Não-conceitualistas interpretam essa passagem de forma literal. É metafisicamente possível que objetos podem aparecer aos sentidos (ou que possamos representá-los no espaço e no tempo) sem que eles tenham que ser conceituados ou categorizados. Trata-se do caso das intuições cegas por meio das quais representamos particularidades sem que compreendamos por meio de conceitos o que estamos a representar.

Em contrapartida, conceitualistas como Allison (1983/2004, 2015) afirmam que ai Kant estaria aventando uma hipótese (um espectro como afirma Allison) para ser excluída ao fim da Dedução: de modo algum objetos poderiam nos aparecer aos sentidos sem estarem subordinados a

categorias. Com efeito, parece que é isso que Kant estaria dizendo ao fim e ao cabo da Dedução: “Pois sem esta aptidão das categorias não se compreenderia como é que tudo o que se pode apresentar aos nossos sentidos deve estar submetido a leis que derivam do entendimento” (B160).
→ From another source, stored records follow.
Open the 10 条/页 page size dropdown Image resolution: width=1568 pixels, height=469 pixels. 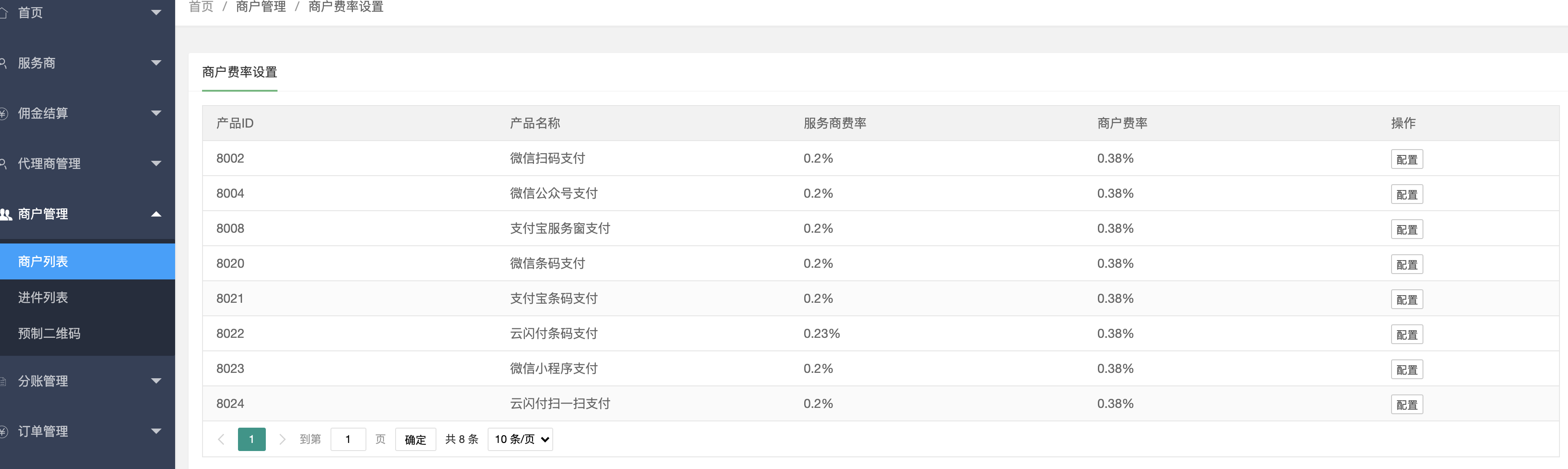520,439

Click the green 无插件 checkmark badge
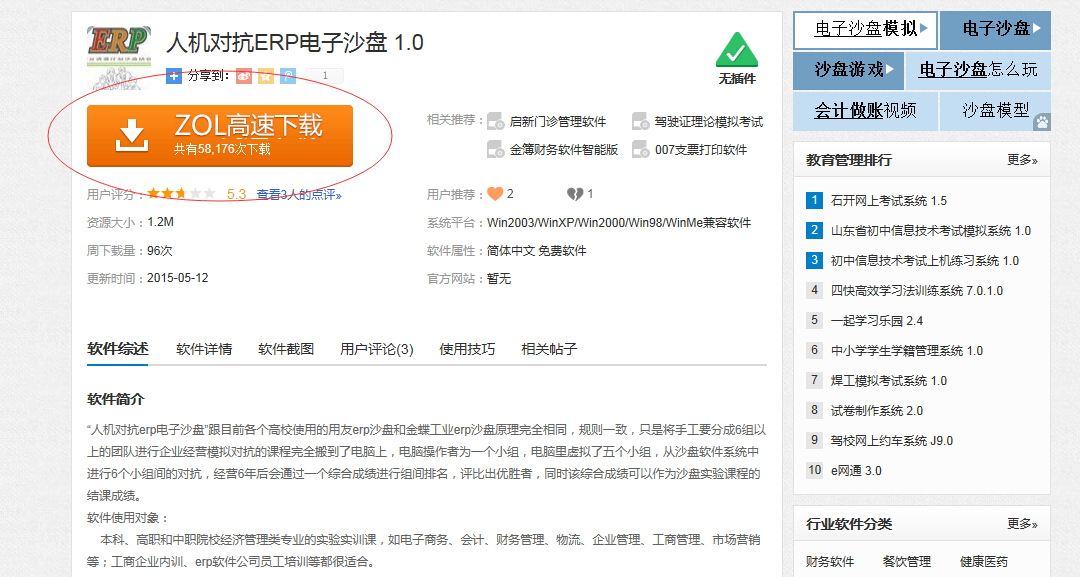(x=737, y=51)
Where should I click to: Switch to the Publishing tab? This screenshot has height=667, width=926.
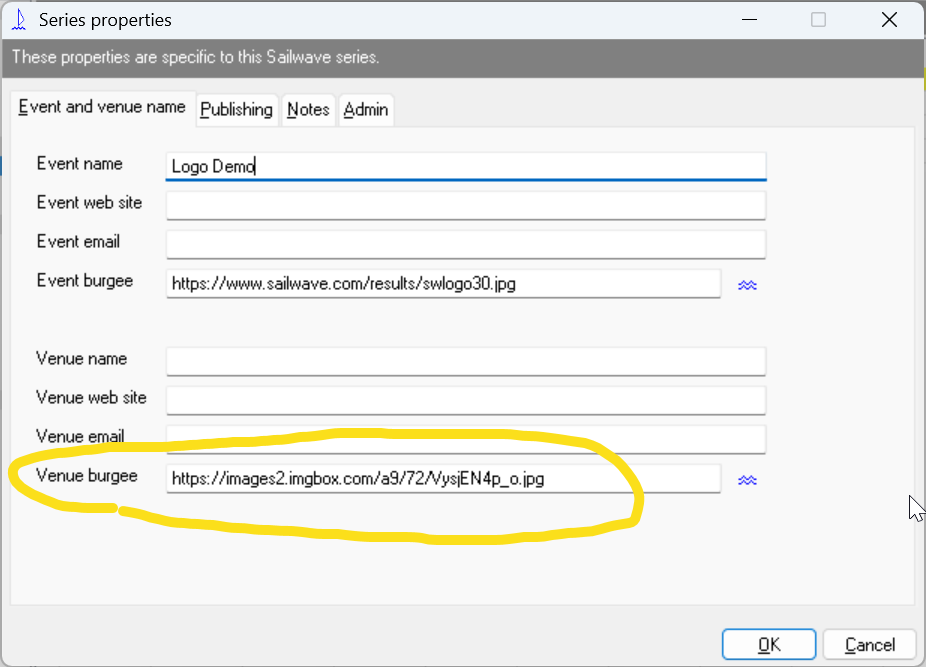[236, 110]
Strawson é ambíguo a respeito. Por um lado, ele parece dizer que a Dedução é uma prova da objetividade, dando a entender assim que poderíamos sim representar objetos “no sentido fraco” sem que eles estejam necessariamente subordinados às categorias. Entretanto, em uma série de outras passagens, ele claramente se alinha com a leitura conceitualista das intuições sensíveis, quando afirma, por exemplo, que sem as categorias a nossa experiência seria impossível, uma vez que se reduziria a um agregado desconexo, incapaz de ser auto-atribuído. Assim, ele afirma, por exemplo: “Não há experiência que não envolva a recognição de um item particular como sendo de tal e tal tipo geral” (STRAWSON, 1966, p.100).
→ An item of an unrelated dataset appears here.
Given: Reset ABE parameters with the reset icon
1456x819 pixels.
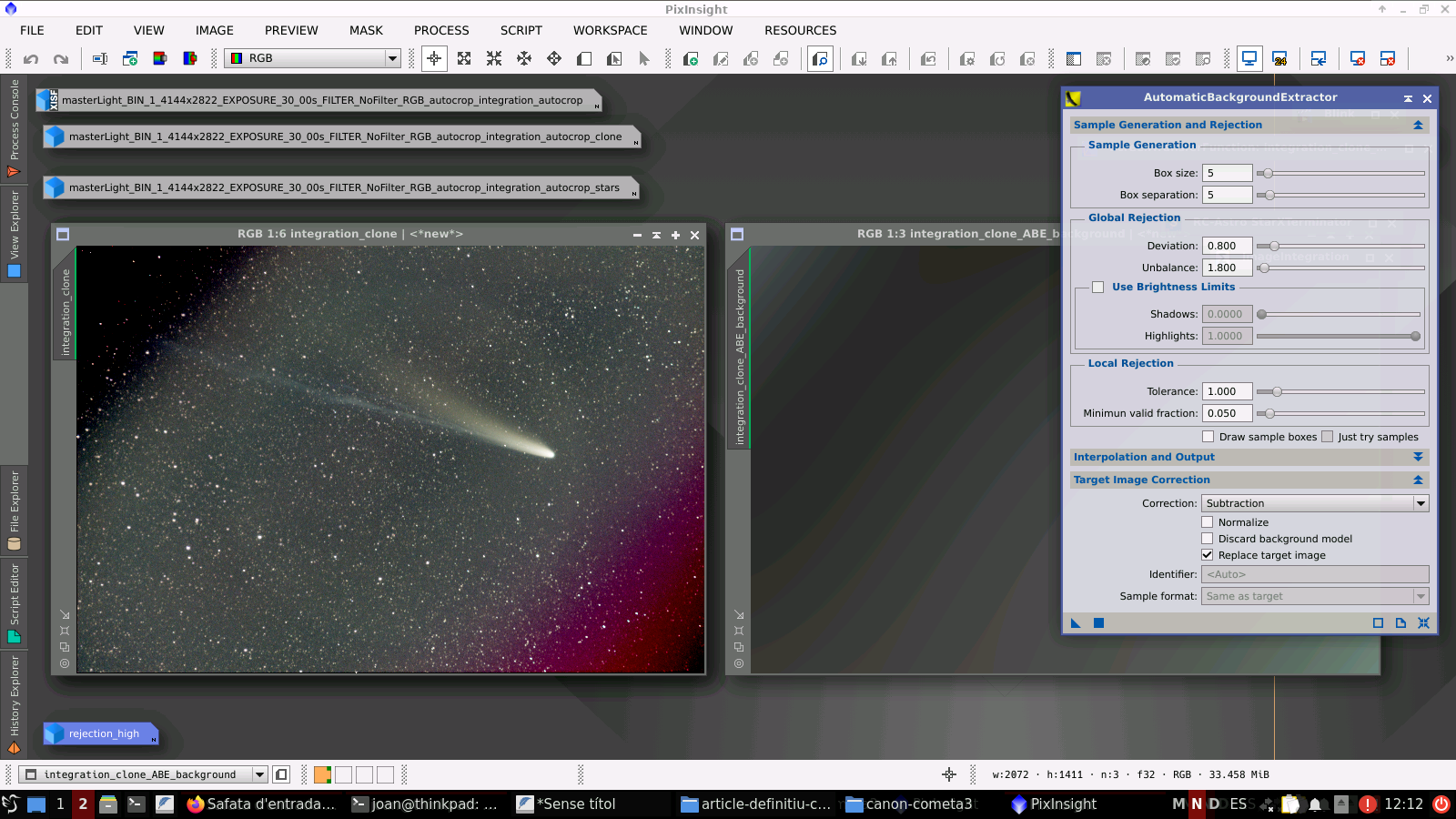Looking at the screenshot, I should point(1423,623).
Uma leitura mais atenta do final da Dedução-B deixa claro que o que Kant tinha em mente não era o conceito de intencionalidade no sentido usual de objeto intencional das nossas representações. O que ele tinha em mente era o conceito de objetividade, a representação de algo como um objeto:

O espaço representado como objeto (tal como é realmente necessário na geometria) contém mais que a simples forma da intuição, a saber, a

síntese do diverso, dado numa representação intuitiva, de acordo com a forma da sensibilidade, de tal modo que a forma da intuição concede

apenas o diverso, enquanto a intuição formal dá a unidade da representação (B161).

O que ele diz então ao final da Dedução-B é que todas as representações de objetos enquanto objetos, ou seja, como algo que exista independentemente da minha mente, estão subordinadas às categorias.

Assim, ao contrário do que sugerem os conceitualistas, Kant não está afirmando de forma alguma que as categorias seriam condições para representarmos os objetos tal como eles nos aparecem aos sentidos. As categorias seriam condições para representarmos objetos como objetos. Nestes termos, o conceitualismo se equivoca mais uma vez: realizamos inúmeras experiências sem que tenhamos que reconhecer mediante conceitos os “itens particulares” representados pelas intuições como instâncias de tipos gerais. Ademais, mesmo sem categorias, essas experiências nada teriam de caóticas ou desconexas (aqui basta nos lembrarmos que para Kant animais representam o mundo sem conceitos e a sua experiência nada tem de caótica).